Reported by CARLOS GARCIA | September 29, 2021
“Our clients are not opposed to having students learn about different cultures and religions, including the practices of the Aztecs,” said Paul Jonna, special counsel at Thomas More Society, which is representing the parents in court.
“But the California State Board of Education’s approved Ethnic Studies Model Curriculum goes far beyond that by directing students to pray to Aztec deities,” he explained. “This portion of the Ethnic Studies Model Curriculum is not only offensive, but blatantly unconstitutional.”
The curriculum invites teachers to have their kids recite Aztec prayers and an “Ashe” chant as a way to energize students to learn better. The alarming lessons were documented by Christopher Rufo in March.
“This section includes several ethnic studies-oriented chants, proverbs and affirmations,” reads a passage from the curriculum’s “Lesson Resources.”
“This section includes several ethnic studies-oriented chants, proverbs and affirmations,” the document continues. “These can be used as energizers to bring the class together, build unity around ethnic studies principles and values, and to reinvigorate the class following a lesson that may be emotionally taxing or even when student engagement may appear to be low.”
The filing from the parents included a statement from Purdue University anthropology professor Dr.
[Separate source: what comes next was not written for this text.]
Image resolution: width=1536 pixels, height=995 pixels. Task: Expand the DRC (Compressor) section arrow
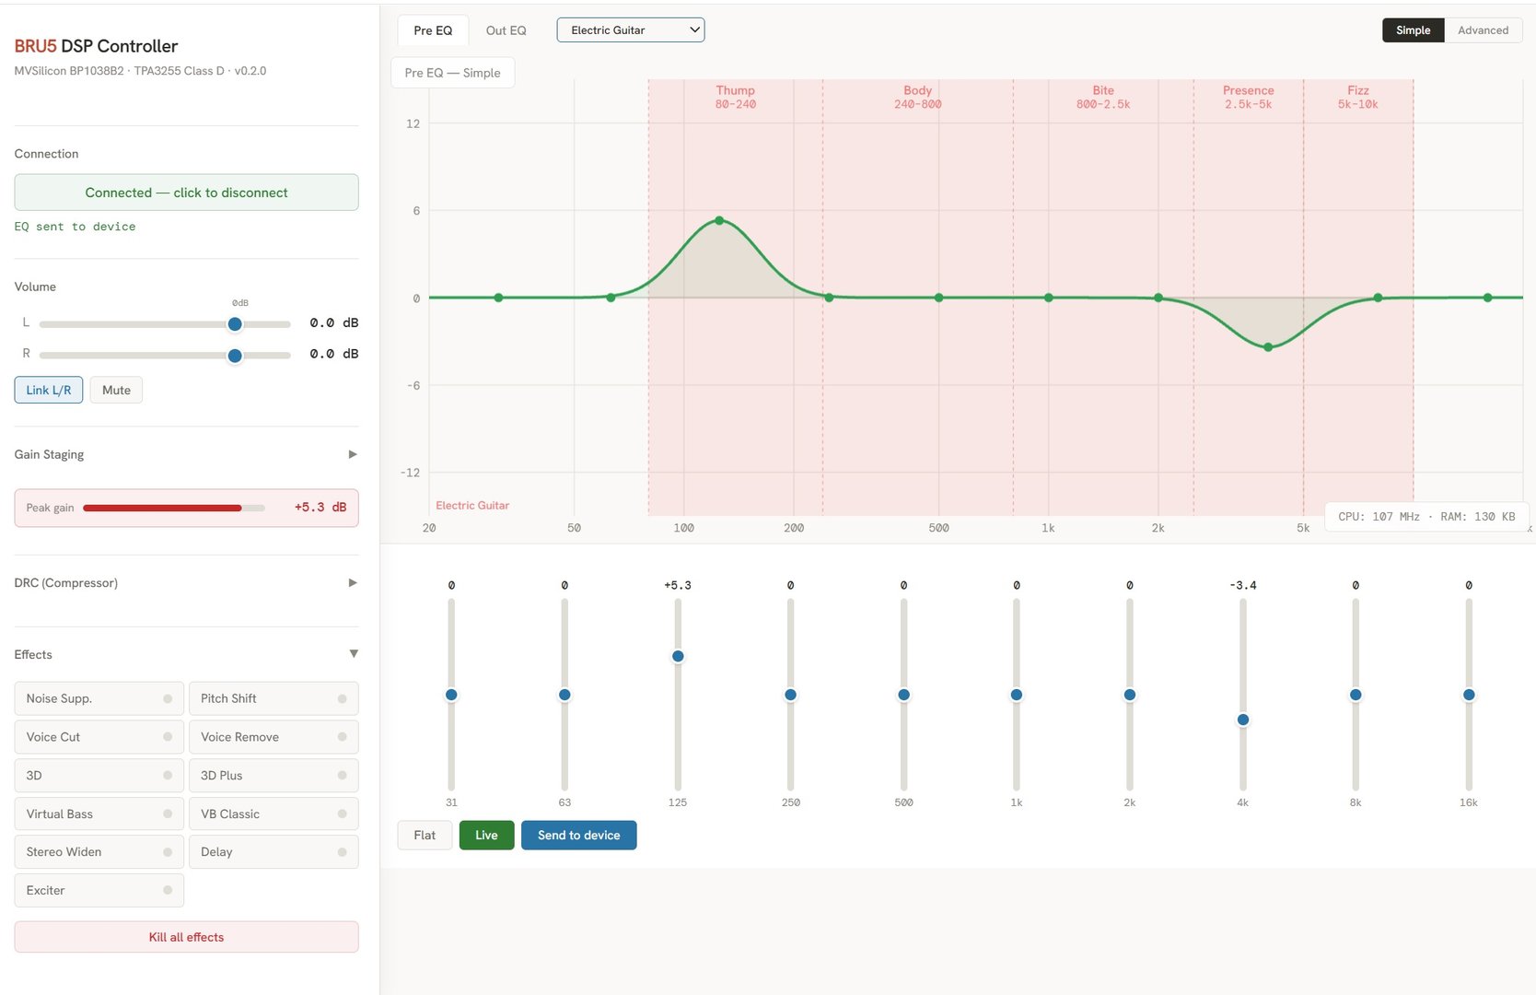click(x=352, y=583)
Alan Sandstrom, who is supportive of the curriculum’s goals but not the lesson having kids chant.
“The affirmation as presented amounts to a religious activity that I think has no place in public schools,” he said.
The lawsuit is seeking a temporary restraining order to keep “[d]efendants from authorizing, promoting or permitting the use of Aztec prayers and the ‘Ashe’ chant in California’s public schools and also requiring Defendants to direct those under their authority not to use the Aztec prayer or ‘Ashe’ chant in public schools.”
The California Board of Education and Department of Education are named as defendants in the lawsuit.